Please note that these definitions of eligible jobs reflect the outcome of negotiations concluded in April 2008, but they may be revised before the Department of Education finalizes its rules for Public Service Loan Forgiveness by November 1, 2008.

What kinds of loans does it cover?

It covers federal Stafford, Grad PLUS, or consolidation loans as long as they are in the Direct Loan program. Borrowers with loans in the Guaranteed (or FFEL) loan program must switch to the Direct Loan program to get this benefit.

When does the 10-year clock start, and which payments count?

Only payments made after October 1, 2007, count towards the 10 years (120 monthly payments, not necessarily consecutive) required for Public Service Loan Forgiveness. Qualifying payments must be made through the Direct Loan program and include Income Contingent Repayment, Standard (10-year) Repayment, or Income-Based Repayment (available in July 2009).

To count, these payments must be made while you're working full-time in an eligible job. "Full-time," according to the latest information from the Department of Education, means an average of 30 hours per week or the standard for full-time used by the employer, whichever is greater. In professions such as teaching, annual contracts that include at least eight months of full-time work will be treated as the equivalent of a full year's employment. If you meet all the criteria, the earliest your remaining debt could be forgiven is October 2017.

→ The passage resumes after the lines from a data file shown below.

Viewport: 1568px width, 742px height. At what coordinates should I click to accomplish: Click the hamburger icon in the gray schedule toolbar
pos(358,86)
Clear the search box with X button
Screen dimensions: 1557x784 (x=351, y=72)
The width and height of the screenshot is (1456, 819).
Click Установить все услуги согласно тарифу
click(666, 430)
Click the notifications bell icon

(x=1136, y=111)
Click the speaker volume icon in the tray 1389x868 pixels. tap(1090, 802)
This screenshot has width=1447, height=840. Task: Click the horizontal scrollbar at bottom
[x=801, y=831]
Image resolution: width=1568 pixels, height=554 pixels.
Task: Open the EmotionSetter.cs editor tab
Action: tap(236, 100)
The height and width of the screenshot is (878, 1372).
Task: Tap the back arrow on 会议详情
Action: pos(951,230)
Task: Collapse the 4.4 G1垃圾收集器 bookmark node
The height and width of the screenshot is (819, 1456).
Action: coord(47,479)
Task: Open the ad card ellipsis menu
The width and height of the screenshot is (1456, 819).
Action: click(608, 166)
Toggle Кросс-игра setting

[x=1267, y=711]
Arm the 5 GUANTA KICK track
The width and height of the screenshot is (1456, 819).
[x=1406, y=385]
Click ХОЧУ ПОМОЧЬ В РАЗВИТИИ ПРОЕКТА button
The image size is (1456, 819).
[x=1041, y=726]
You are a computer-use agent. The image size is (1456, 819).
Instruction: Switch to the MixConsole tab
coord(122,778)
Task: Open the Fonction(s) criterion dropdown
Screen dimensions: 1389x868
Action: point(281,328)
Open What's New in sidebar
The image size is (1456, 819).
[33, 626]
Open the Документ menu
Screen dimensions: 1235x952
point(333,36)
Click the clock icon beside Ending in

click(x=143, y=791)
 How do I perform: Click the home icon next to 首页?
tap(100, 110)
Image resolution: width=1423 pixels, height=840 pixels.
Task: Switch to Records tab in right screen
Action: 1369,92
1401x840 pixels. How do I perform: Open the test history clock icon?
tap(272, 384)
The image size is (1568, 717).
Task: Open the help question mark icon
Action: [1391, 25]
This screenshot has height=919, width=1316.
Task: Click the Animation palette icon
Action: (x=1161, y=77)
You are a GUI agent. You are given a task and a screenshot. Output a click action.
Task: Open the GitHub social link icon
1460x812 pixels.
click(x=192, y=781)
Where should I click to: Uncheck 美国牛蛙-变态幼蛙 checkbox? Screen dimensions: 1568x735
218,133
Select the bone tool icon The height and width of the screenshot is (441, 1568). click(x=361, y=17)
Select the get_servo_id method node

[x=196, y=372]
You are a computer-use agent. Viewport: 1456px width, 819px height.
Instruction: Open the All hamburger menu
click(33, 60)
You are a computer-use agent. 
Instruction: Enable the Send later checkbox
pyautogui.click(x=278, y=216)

What if I've already paid off my loans by then?

This loan forgiveness program will only benefit people who still owe money on their federal loans after 10 years of eligible payments and employment. If your income is low relative to your debt, and you qualify for reduced payments under IBR (or Income Contingent Repayment) at any time during those 10 years, you will likely have debt left to forgive.

Income-Driven Repayment Plans

An income-driven repayment plan sets your monthly student loan payment at an amount that is intended to be affordable based on your income and family size.  There are currently four income-driven repayment plans available:

  • Revised Pay as You Earn Repayment (REPAYE Plan)
  • Pay As You Earn Repayment Plan (PAYE Plan)
  • Income-Based Repayment Plan (IBR Plan)
  • Income-Contingent Repayment Plan (ICR Plan)

If you'd like to repay your federal student loans under an income-driven plan, you need to fill out an application.  Please contact your servicer for information. If you'd like to get additional details and compare plans, visit: https://studentaid.ed.gov/sa/repay-loans/understand/plans/income-drive

This program cancels a percentage of a borrower's outstanding Perkins's loan debt for performing certain kinds of public service jobs. In Conference Committee, language was added extending this program's reach to "a full-time attorney employed in a defender organization established with section 3006A(g)(2) of Title 18", i.e., (A) federal public defender, and (B) community defender. The program cancels 15% for the first or second year; 20% for the third or fourth year, and 30% for the fifth, or 100% forgiveness for 5 years of service.